● Data extract:
* * *

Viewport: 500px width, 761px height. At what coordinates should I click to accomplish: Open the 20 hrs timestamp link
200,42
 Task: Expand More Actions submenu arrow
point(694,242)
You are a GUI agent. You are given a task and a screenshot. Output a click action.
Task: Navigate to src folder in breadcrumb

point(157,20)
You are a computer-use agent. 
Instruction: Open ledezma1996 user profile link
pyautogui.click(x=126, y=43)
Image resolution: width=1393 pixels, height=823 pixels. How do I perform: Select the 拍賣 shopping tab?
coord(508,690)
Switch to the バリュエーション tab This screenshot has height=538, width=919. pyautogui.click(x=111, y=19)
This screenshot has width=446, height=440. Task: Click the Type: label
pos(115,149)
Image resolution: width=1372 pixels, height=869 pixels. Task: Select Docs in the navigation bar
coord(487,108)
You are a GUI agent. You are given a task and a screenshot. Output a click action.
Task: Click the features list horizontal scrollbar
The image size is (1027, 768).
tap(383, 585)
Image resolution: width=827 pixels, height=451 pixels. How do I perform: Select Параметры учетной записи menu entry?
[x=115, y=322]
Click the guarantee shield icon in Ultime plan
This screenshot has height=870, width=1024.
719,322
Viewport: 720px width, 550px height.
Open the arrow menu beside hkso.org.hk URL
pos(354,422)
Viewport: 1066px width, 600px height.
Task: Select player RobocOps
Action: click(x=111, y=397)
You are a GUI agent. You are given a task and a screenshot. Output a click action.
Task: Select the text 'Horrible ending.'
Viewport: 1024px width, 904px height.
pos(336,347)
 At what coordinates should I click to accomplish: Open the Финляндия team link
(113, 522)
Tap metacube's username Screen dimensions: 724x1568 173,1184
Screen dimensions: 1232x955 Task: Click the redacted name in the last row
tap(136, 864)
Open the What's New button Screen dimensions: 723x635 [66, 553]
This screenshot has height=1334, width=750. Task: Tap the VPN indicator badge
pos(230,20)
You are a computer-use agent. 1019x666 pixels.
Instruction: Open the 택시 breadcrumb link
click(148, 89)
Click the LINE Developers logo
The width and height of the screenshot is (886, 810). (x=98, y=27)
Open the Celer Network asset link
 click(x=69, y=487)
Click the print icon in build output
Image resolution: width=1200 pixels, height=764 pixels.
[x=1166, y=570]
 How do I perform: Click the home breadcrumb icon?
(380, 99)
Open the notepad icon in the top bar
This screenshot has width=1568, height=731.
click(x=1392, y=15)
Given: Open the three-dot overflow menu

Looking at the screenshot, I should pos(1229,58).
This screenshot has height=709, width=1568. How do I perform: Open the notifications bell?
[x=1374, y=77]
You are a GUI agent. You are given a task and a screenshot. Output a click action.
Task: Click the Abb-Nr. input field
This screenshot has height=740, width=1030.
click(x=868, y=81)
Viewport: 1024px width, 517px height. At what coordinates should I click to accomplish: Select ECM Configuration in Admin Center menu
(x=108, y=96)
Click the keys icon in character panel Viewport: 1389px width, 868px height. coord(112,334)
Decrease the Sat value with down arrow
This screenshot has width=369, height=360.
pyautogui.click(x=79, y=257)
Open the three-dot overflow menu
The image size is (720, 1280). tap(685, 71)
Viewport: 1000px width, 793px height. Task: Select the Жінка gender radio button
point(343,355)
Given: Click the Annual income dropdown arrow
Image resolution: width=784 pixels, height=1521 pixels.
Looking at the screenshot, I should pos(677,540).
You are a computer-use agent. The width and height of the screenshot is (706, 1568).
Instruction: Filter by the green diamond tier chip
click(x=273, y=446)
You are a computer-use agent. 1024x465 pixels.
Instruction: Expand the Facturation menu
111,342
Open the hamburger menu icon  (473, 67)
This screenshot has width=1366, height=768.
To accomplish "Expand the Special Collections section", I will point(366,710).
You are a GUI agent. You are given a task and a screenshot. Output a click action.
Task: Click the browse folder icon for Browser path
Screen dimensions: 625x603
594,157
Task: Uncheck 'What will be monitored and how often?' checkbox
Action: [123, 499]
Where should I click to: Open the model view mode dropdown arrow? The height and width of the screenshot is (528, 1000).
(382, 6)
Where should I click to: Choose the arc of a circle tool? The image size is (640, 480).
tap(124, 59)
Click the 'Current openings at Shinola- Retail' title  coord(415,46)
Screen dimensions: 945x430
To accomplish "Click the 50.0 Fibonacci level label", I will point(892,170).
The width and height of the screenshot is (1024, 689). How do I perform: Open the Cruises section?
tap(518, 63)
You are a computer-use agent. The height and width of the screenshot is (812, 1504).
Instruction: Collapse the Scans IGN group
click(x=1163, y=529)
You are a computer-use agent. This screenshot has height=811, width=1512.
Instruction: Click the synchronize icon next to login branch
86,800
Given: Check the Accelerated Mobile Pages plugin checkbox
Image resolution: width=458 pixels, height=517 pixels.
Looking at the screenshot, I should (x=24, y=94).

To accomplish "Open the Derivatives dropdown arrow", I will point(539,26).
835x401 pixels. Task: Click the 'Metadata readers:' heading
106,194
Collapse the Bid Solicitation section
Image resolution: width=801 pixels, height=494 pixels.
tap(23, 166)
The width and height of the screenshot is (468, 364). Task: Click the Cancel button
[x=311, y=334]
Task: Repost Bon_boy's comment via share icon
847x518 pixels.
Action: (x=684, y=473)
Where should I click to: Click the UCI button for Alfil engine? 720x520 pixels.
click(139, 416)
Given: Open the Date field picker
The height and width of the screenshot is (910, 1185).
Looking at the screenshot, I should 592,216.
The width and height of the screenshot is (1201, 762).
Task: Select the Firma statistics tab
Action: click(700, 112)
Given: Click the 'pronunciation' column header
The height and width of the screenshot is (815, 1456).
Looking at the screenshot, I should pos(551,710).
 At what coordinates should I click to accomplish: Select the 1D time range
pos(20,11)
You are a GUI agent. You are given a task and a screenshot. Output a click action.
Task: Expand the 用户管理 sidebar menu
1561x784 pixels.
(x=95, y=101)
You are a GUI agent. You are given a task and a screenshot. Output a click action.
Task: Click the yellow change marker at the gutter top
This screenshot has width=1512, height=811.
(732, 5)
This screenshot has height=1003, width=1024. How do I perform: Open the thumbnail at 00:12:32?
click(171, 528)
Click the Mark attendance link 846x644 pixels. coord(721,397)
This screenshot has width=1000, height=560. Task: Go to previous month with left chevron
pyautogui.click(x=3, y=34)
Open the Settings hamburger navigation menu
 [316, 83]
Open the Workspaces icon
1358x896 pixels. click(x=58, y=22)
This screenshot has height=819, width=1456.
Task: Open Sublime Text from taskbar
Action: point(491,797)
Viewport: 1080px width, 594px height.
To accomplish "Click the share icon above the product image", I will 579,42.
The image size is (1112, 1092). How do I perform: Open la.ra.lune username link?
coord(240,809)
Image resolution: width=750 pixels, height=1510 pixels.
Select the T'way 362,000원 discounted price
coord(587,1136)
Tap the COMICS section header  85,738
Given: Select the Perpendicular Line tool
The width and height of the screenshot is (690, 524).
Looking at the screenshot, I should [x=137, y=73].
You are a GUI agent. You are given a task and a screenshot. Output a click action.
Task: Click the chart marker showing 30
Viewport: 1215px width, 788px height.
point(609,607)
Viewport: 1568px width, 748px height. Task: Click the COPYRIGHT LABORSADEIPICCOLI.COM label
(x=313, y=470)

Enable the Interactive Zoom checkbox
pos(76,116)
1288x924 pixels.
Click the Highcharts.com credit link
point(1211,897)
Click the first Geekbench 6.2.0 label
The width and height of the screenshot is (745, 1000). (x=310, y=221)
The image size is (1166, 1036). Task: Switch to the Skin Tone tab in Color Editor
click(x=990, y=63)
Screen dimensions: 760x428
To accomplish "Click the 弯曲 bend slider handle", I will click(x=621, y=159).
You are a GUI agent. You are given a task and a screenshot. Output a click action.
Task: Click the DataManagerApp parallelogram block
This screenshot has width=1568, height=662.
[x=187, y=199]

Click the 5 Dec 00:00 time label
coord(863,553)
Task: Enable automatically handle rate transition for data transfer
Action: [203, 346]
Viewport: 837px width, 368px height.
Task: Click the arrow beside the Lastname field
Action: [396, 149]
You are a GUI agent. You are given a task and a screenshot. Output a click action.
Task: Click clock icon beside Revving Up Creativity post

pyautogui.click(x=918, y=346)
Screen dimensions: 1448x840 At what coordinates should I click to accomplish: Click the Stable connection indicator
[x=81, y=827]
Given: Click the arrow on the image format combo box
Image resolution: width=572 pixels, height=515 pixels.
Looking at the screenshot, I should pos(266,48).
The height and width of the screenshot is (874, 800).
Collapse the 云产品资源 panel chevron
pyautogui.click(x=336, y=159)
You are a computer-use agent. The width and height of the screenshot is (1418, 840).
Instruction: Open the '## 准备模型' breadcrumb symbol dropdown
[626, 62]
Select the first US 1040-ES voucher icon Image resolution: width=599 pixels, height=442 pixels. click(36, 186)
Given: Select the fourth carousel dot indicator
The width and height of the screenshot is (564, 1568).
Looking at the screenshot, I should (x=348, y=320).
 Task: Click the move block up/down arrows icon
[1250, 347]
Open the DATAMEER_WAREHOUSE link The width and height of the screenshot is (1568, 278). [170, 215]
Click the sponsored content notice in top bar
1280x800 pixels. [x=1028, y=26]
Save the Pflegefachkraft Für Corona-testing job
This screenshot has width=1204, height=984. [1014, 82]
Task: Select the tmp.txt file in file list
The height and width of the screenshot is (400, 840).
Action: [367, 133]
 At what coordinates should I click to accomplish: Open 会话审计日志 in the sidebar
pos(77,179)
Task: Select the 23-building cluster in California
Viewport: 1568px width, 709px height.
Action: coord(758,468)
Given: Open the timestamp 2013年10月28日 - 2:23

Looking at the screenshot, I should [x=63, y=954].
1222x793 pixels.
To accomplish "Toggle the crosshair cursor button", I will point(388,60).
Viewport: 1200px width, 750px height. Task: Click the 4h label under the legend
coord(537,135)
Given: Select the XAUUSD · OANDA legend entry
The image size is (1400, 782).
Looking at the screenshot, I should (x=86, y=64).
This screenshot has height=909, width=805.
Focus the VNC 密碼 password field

* * *

● Short exercise: Rewrite the part of the data above that opens with the line containing "Open the Settings hamburger navigation menu" and closes with the line containing "point(609,607)" as a numbered list, one line per item, with blank lines omitted. Include both of those lines and nothing outside them.

● Task result:
1. Open the Settings hamburger navigation menu
2.  [316, 83]
3. Open the Workspaces icon
4. 1358x896 pixels. click(x=58, y=22)
5. This screenshot has height=819, width=1456.
6. Task: Open Sublime Text from taskbar
7. Action: point(491,797)
8. Viewport: 1080px width, 594px height.
9. To accomplish "Click the share icon above the product image", I will 579,42.
10. The image size is (1112, 1092). How do I perform: Open la.ra.lune username link?
11. coord(240,809)
12. Image resolution: width=750 pixels, height=1510 pixels.
13. Select the T'way 362,000원 discounted price
14. coord(587,1136)
15. Tap the COMICS section header  85,738
16. Given: Select the Perpendicular Line tool
17. The width and height of the screenshot is (690, 524).
18. Looking at the screenshot, I should [x=137, y=73].
19. You are a GUI agent. You are given a task and a screenshot. Output a click action.
20. Task: Click the chart marker showing 30
21. Viewport: 1215px width, 788px height.
22. point(609,607)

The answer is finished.